Fireteam Clarice packed up with five minutes to spare. They had little equipment. The kids from Fireteam Daphne saluted them and stammered encouragements. Fear widened their eyes. Their first raid was scheduled for tonight.

“Cheer up, lads,” Song said. “You’ll make it through this raid and prove to the rest of the army that you’re the best fireteam.”

“We need to move,” Cotton grabbed Song.

The four men marched toward the crash. Birds didn’t sing as they traveled into the forest. A perimeter guard made an obscene hand-gesture at Clarice as they passed. Song kept Hard from clobbering the guard.

“Why did they only send four of us?” Cougar asked. “What are we supposed to do when we meet the enemy?”

“They never send enough of us. I wish we could force Rein to come with us one of these days. He’d learn fast what it’s like to go on these missions,” Hard declared.
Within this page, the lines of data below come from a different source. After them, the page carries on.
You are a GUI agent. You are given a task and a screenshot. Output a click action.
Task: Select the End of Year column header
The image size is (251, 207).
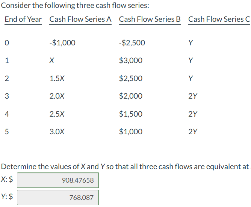click(x=23, y=20)
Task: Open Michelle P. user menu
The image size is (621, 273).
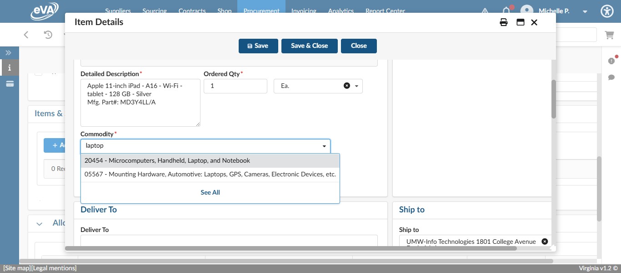Action: pyautogui.click(x=585, y=11)
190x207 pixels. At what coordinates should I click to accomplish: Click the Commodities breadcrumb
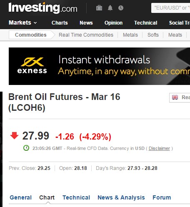[x=31, y=35]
“Respect for officers,” Song said.

“We know, Song,” Hard grumbled.

“Only four of us are going because we can be fast and quiet,” Cotton said. “No matter how much he puts us down, Captain Rein knows we can practically turn invisible in the woods.”

“Do you ever think there is more to them sending us on such hard ops with no support?” Cougar asked. “I don’t think Rein would cry if we didn’t come back.”

“Rein sends us on whatever missions the brass thinks are too risky for the army. He thinks we are expendable. There is an enemy FOB 30 kilometers east of the crash site. The brass can’t risk a real battle. They are busy gearing up for something big.” Cotton said.

The men continued in silence to conserve energy. They missed their leader. Sergeant Cotton was proficient, but Captain Twilight always knew how to inspire them.

At the end of their march, they felt like their feet would fall off. Dusk hovered over the wooded terrain. A natural stone bridge led over a 200 meter deep ravine to a ring of charred trees. The explosion happened nearby.

Fireteam Clarice rested in a thicket as Song surveyed the area through a pair of half-busted binoculars.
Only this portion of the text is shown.